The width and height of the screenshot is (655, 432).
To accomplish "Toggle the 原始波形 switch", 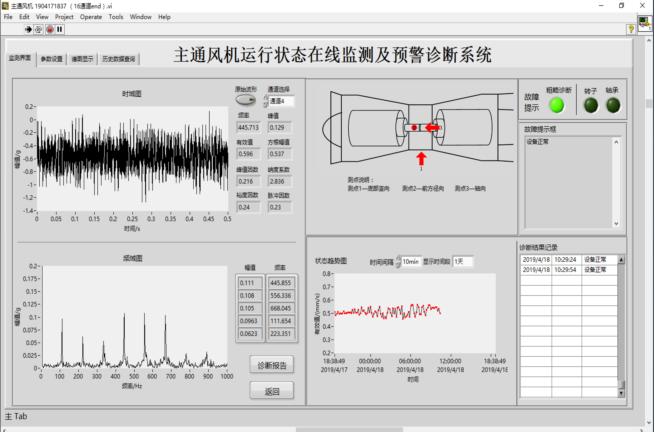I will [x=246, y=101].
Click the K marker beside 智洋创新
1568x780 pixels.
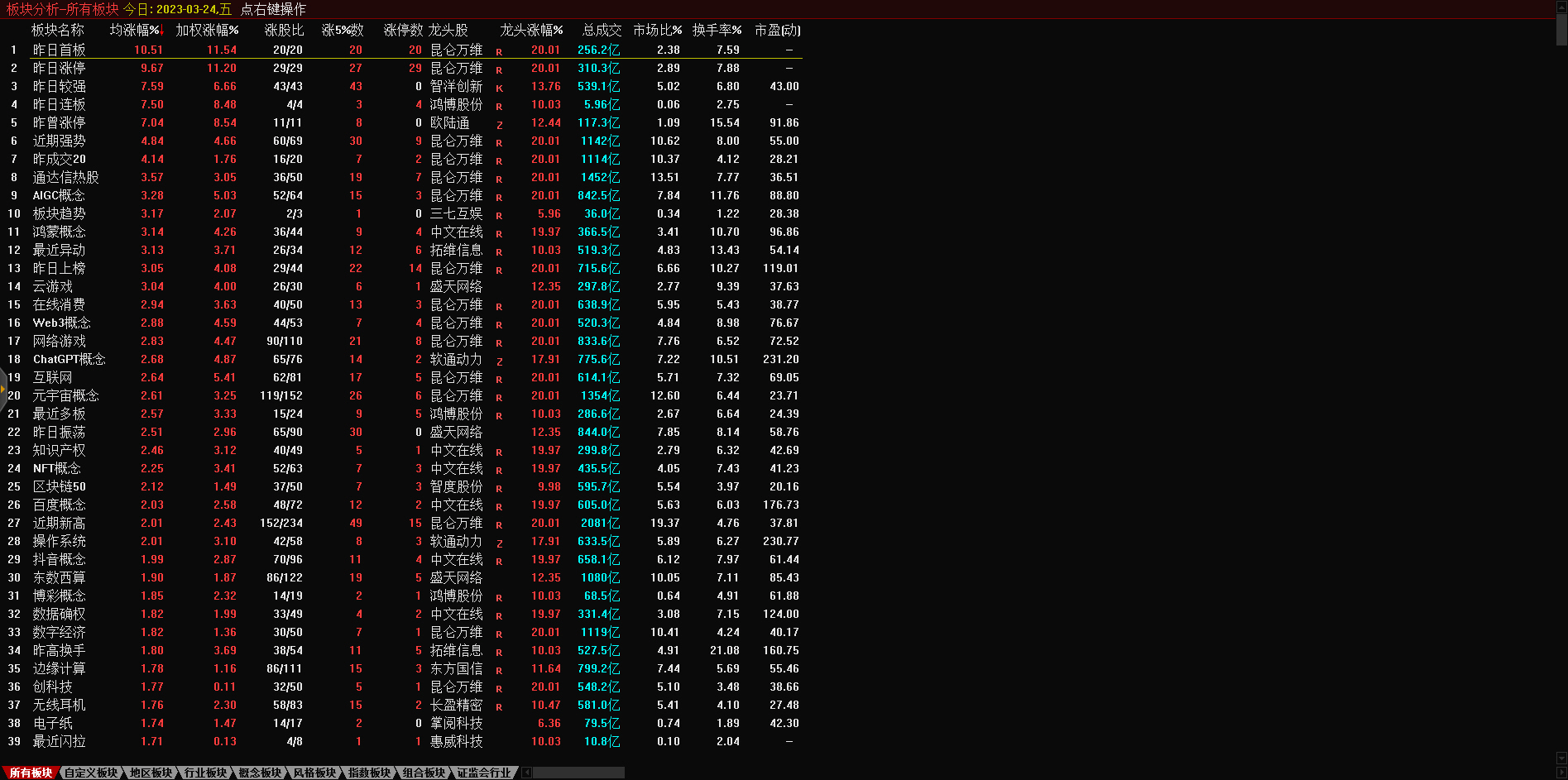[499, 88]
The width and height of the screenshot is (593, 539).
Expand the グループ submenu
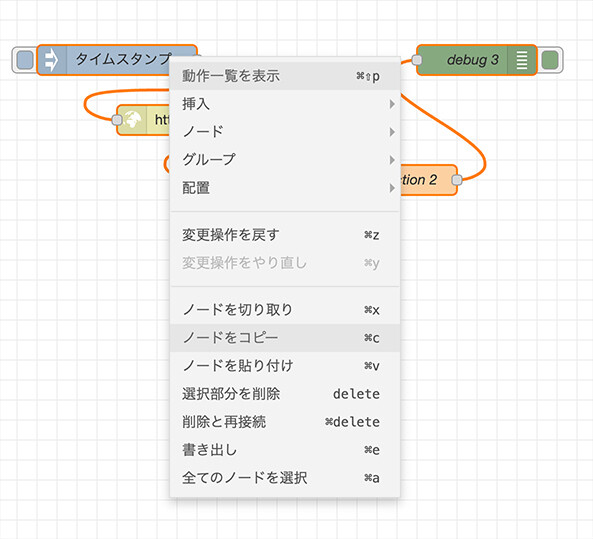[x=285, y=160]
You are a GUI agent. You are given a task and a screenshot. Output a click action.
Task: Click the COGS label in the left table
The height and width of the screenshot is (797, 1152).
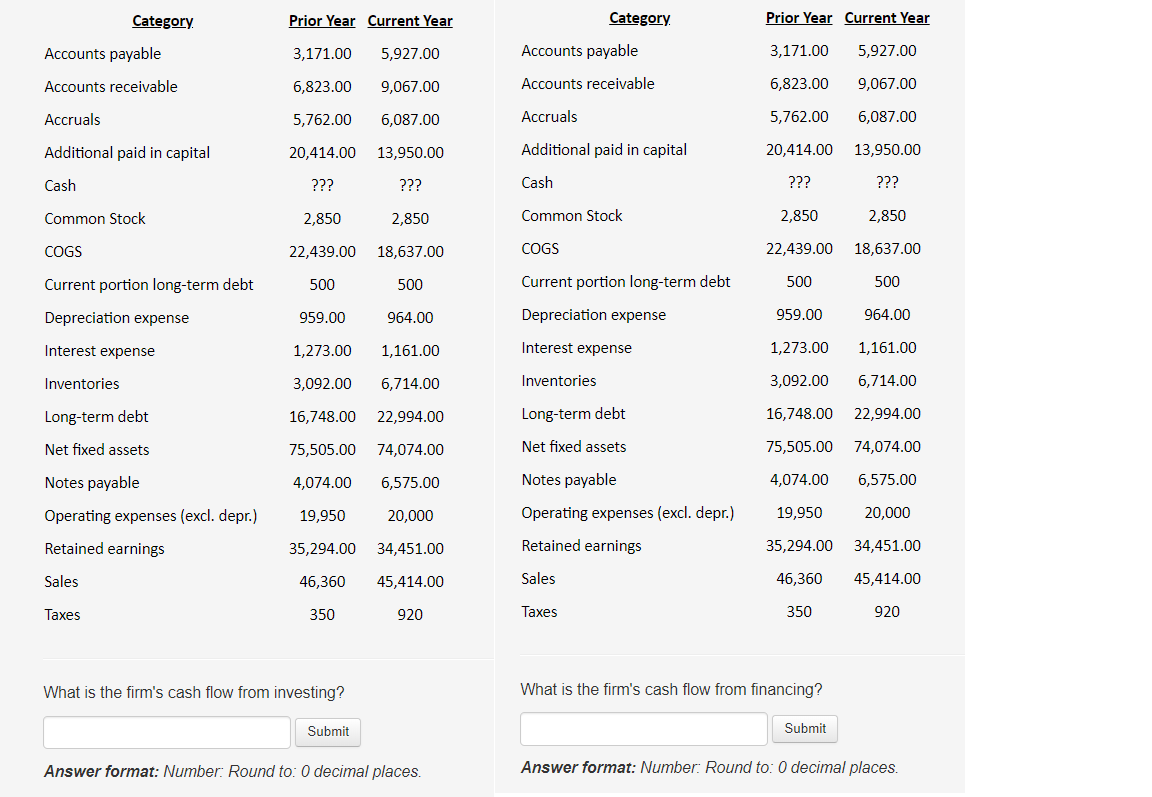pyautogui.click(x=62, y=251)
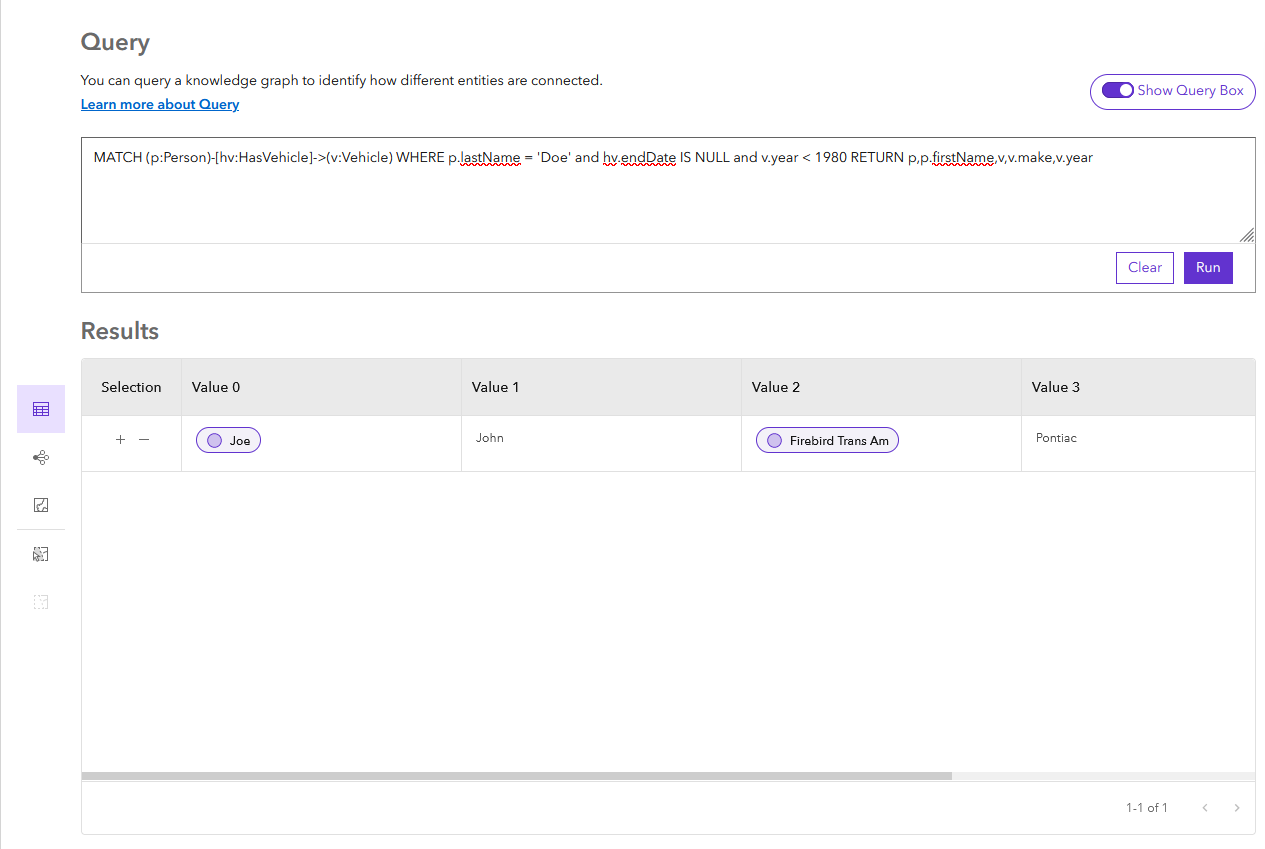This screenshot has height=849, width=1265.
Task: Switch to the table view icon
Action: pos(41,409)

▶ _WHAT TO DO_: I need the lines from the one containing "1568x780 pixels." through the end of the records retyped exactly, with the pictures left out.

▶ _ANSWER BOX_:
1568x780 pixels.
[499, 88]
The width and height of the screenshot is (593, 539).
Expand the グループ submenu
[x=285, y=160]
You are a GUI agent. You are given a task and a screenshot. Output a click action.
Task: Click the COGS label in the left table
The height and width of the screenshot is (797, 1152).
pyautogui.click(x=62, y=251)
This screenshot has height=849, width=1265.
Task: Switch to the table view icon
Action: pos(41,409)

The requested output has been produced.